- **Job**: Condense the paragraph of the snowboarding forum thread that opens with "Click this link about the snowboarding show" into a short bulleted list that keeps its main facts.

--- start of Selected extract ---

Oh, another thought on attire... if you have friends who can loan you attire that fits, that's also a plus too... I had family who kept wanting to loan me their ski bibs but I didn't like them... when I was down in the snow and trying to get back up, the ski bibs were too tight and uncomfortable... I prefer baggy snowpants so that I can feel I have more room and it's not as uncomfortable trying to flip over or stand up... If you with pants over bibs, make sure to wear a belt or have a jacket that connects on the inside... last season I was constantly getting snow in my lower back... I was fine when I was snowboarding, but when it was time to take a pee break... well, getting constant cold shivers and getting wet isn't fun... I much prefer to stay dry (I'm someone who gets cold really easily)...

Have fun at the tent sale and report back on your findings.


----------



## kri$han (Feb 24, 2007)

Click this link about the snowboarding show this weekend; 2008 Toronto Ski, Snowboard&Travel Show (its a bit of a drive from Timmins), but you can get some good advice there or an idea of what you want just by asking around. Or if you do some online research, you might want to check out the show sometime to have a look at things in-person.

Welcome to the forum!, I'm a Greater Toronto Area resident, myself and make weekly trips up to Blue Mtn. when the white and fluffy's on the ground up there 

Maybe you'll catch me ridin out there this year.

:thumbsup:


----------

--- end of Selected extract ---
--- start of Source excerpt ---

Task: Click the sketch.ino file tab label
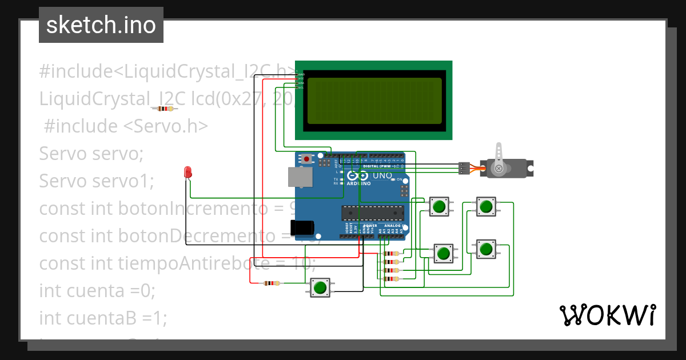point(101,25)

--- end of Source excerpt ---

- **Problem solution**:
- The 2008 Toronto Ski, Snowboard & Travel Show is on this weekend.
- It is a bit of a drive from Timmins.
- Asking around at the show can get you good advice or an idea of what you want.
- If you research online, the show is still worth a visit to see things in person.